How to find Kolmogorov Forward Equations, given generator matrix Q?

I am having difficulty in forming Kolmogorov Forward Equations. I understand how the KFE is derived and that $$\frac {d}{ds} p_{ij} (s) = \sum_{k \neq j} p_{ik} (s) \lambda_{k} r_{kj} - p_{ij} (s)\lambda_j$$ is the formula to be used [i.e., $P'(s) = P(s)Q$] but I don't understand how to form the KFEs for particular scenarios in the first place using these formulae. For example, could you please take me through the process involved in forming the KFE for a continuous time Markov chain with generator matrix as follows (I believe having the generator matrix, Q is sufficient to finding the KFE): $$Q= \begin{pmatrix} -0.1 & 0.1 & 0 \\ 0 & -0.08 & 0.08 \\ 0 & 0.2 & -0.2 \\ \end{pmatrix}$$

and state space, $S = \{0,1,2\}$ Once I know how to form the KFE, I believe solving it wouldn't be especially difficult.

Thank you !

Firstly, just a notation issue.
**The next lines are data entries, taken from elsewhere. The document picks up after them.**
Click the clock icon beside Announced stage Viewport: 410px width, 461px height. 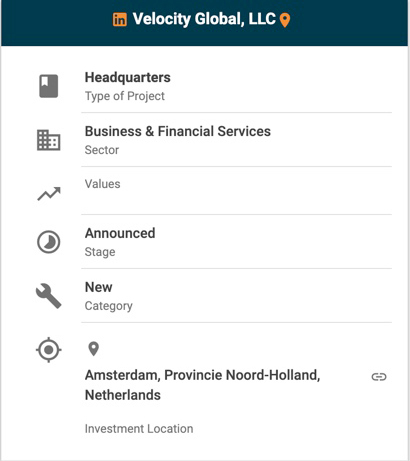49,242
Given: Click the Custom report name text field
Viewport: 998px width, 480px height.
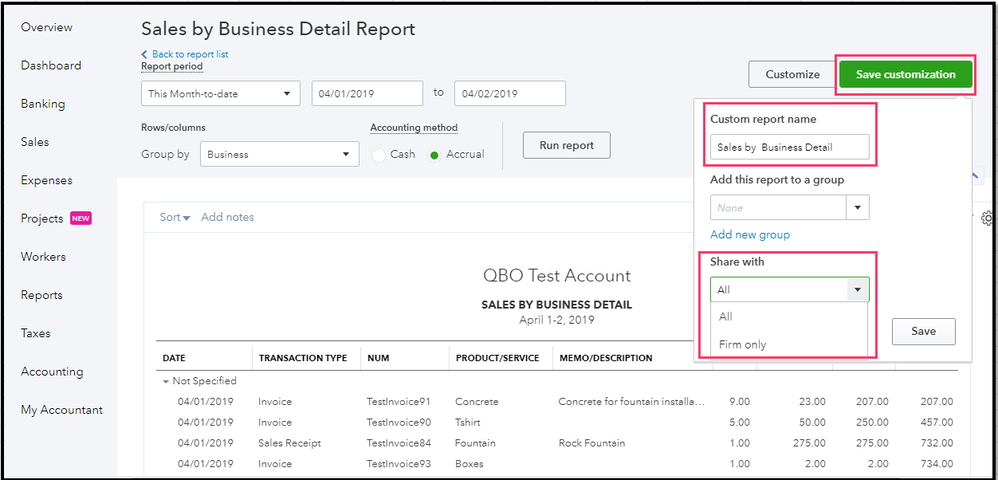Looking at the screenshot, I should pyautogui.click(x=789, y=147).
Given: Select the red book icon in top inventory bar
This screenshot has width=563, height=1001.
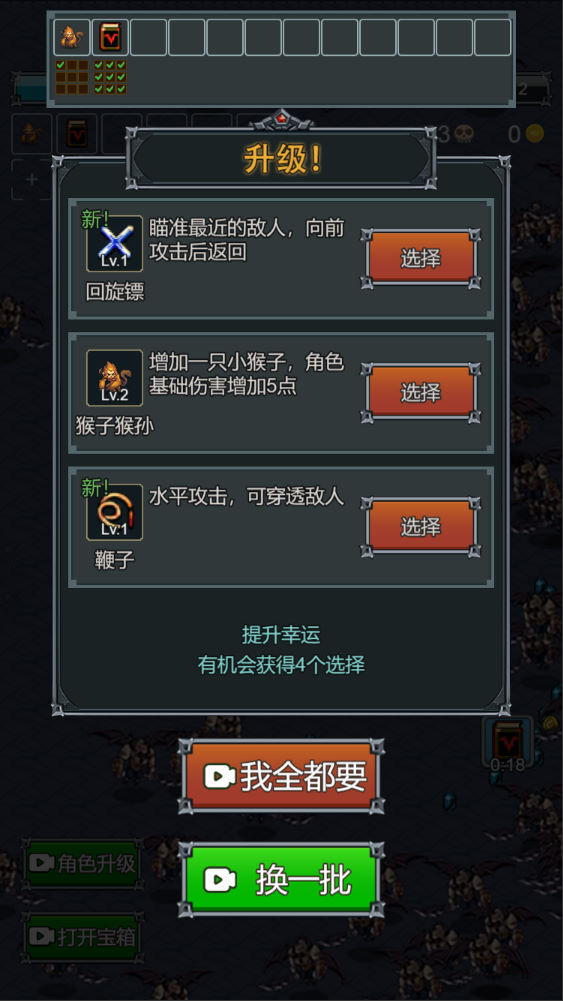Looking at the screenshot, I should pyautogui.click(x=110, y=37).
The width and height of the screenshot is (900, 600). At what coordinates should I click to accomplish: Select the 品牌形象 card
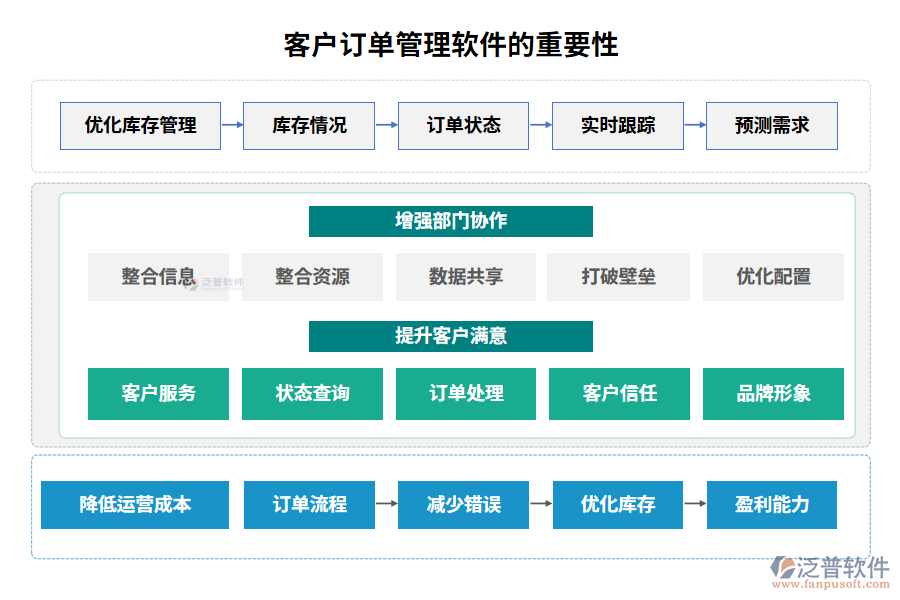click(772, 394)
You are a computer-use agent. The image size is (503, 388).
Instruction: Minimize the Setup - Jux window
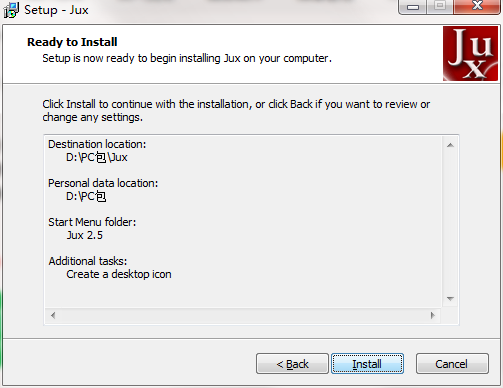(413, 7)
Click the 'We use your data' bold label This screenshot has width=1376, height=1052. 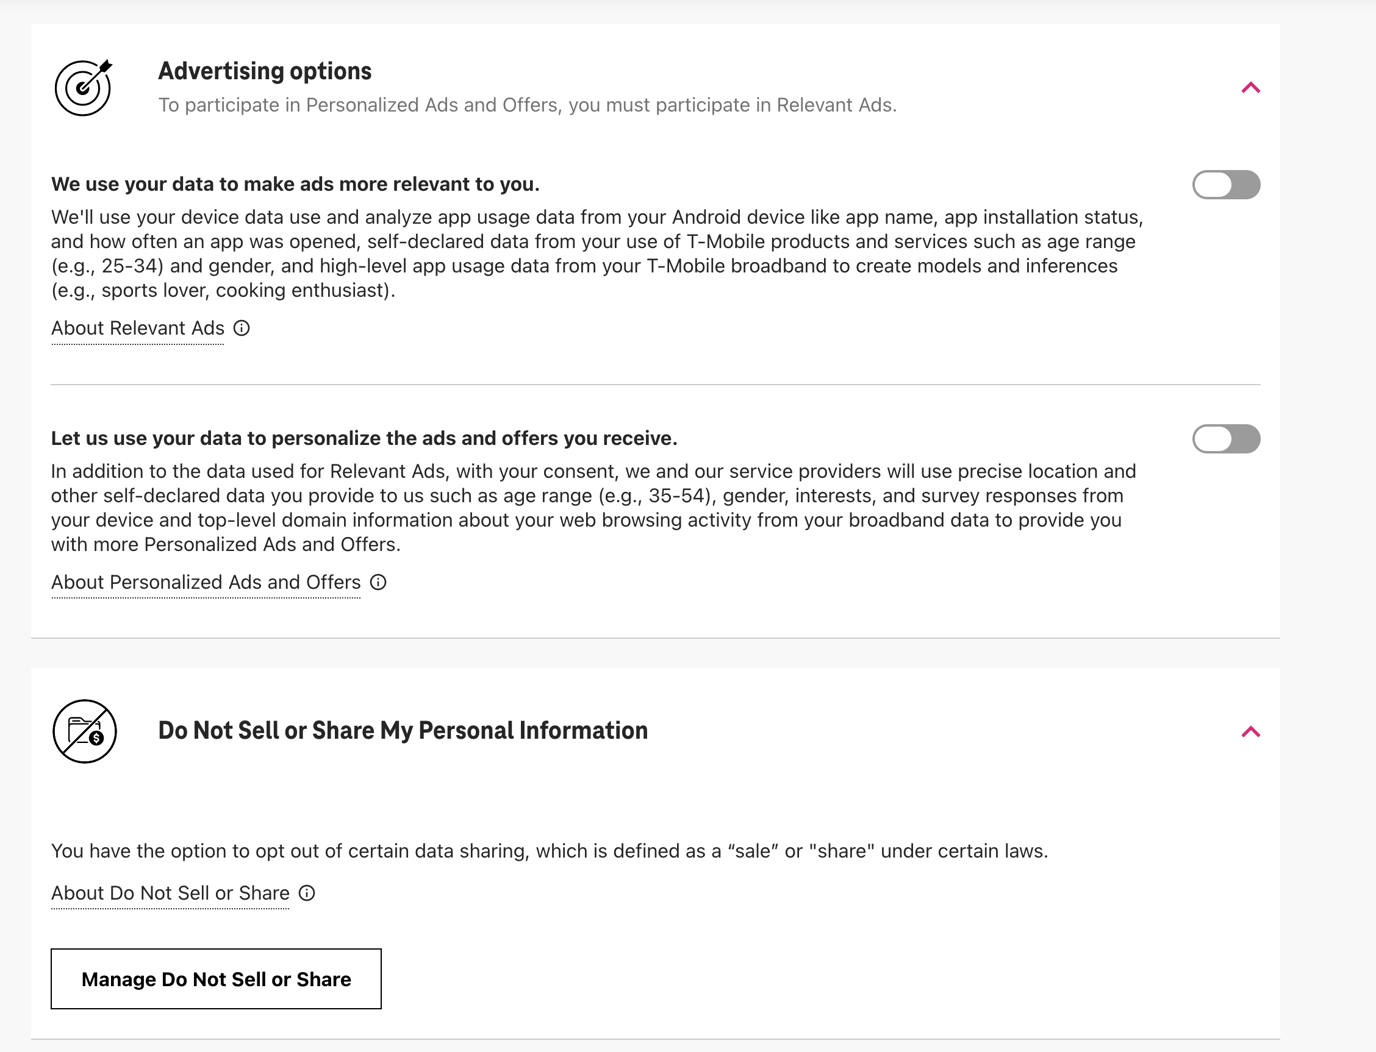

Say $q_{ij}$ is the general element in matrix $Q$, and that, $\lambda_j$ is the rate of transition out of state $j$, as you seem to have. Then the KFEs can be written as:

\begin{align} p_{ij}^{'}(s) &= \sum_{k\neq j} q_{kj}p_{ik}(s) - \lambda_j p_{ij}(s). \\ \end{align}

In the example, we have:

\begin{align} \lambda_0 &= 0.1 \\ \lambda_1 &= 0.08 \\ \lambda_2 &= 0.2. \\ \end{align}

The specific KFEs for the first row ($i=0$) are:

\begin{align} p_{00}^{'}(s) &= q_{10}p_{01}(s) + q_{20}p_{02}(s) - \lambda_0 p_{00}(s) \\ &= -0.1 p_{00}(s) \\ & \\ p_{01}^{'}(s) &= q_{01}p_{00}(s) + q_{21}p_{02}(s) - \lambda_1 p_{01}(s) \\ &= 0.1 p_{00}(s) + 0.2 p_{02}(s) - 0.08 p_{01}(s) \\ & \\ p_{02}^{'}(s) &= q_{02}p_{00}(s) + q_{12}p_{01}(s) - \lambda_2 p_{02}(s) \\ &= 0.08 p_{01}(s) - 0.2 p_{02}(s). \end{align}

The first equation is easily solved. The other two in turn can be solved using:

$$p_{00}(s) + p_{01}(s) + p_{02}(s) = 1\quad\forall\; s\geq 0.$$

The KFEs for remaining rows (for $i=1,2$) are done similarly.